# [Task prompt]
From the lines below, copy out each one that contains the word "beside".

· · · · · · ·

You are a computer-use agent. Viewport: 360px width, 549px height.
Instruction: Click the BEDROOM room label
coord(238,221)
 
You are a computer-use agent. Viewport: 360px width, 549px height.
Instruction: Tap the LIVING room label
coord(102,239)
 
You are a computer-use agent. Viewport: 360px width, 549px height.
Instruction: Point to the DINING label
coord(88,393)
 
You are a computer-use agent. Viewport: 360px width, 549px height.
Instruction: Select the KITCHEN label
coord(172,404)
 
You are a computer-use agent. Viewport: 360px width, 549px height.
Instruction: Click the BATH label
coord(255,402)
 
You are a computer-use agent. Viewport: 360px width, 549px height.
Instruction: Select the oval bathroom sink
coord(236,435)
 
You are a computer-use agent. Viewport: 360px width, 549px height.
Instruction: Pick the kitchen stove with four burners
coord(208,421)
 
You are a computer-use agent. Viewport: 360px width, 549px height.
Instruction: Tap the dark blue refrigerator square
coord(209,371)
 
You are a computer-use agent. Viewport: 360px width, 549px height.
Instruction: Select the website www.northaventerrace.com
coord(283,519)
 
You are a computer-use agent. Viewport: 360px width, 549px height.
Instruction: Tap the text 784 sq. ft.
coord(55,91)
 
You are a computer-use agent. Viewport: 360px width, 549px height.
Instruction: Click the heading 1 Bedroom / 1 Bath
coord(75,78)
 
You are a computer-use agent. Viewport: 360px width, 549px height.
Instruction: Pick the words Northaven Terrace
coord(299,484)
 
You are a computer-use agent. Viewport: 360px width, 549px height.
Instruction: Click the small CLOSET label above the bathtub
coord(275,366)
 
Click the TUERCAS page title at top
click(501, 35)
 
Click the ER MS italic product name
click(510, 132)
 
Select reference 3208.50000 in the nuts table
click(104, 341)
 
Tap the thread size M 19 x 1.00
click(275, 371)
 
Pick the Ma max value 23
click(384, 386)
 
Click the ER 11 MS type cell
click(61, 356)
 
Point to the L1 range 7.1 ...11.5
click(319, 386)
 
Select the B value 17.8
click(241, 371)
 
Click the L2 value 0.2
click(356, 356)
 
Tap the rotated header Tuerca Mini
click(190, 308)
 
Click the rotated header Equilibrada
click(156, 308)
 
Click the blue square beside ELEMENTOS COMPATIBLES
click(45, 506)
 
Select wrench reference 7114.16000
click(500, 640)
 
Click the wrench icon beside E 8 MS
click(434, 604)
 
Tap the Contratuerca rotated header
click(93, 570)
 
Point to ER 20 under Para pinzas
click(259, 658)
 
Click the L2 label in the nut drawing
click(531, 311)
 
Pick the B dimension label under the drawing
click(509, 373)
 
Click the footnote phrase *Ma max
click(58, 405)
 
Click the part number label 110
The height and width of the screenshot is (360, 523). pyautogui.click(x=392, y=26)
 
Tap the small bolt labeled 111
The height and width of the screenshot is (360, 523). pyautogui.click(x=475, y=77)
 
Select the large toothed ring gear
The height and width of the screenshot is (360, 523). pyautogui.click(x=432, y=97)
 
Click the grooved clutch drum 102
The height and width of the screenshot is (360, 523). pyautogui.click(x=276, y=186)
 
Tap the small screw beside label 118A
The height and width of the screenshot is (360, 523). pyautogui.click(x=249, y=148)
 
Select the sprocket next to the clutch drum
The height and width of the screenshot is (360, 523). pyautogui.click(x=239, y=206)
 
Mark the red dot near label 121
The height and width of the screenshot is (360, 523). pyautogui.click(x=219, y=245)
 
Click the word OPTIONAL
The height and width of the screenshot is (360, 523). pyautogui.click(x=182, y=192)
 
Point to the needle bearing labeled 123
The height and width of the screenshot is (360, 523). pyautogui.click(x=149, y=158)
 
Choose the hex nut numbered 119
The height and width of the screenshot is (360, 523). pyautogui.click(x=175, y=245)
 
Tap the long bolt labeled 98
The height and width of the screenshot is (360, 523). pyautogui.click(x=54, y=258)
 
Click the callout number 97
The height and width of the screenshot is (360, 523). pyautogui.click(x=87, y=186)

· · · · · · ·

# [Solved exercise]
Click the blue square beside ELEMENTOS COMPATIBLES
Click the wrench icon beside E 8 MS
Tap the small screw beside label 118A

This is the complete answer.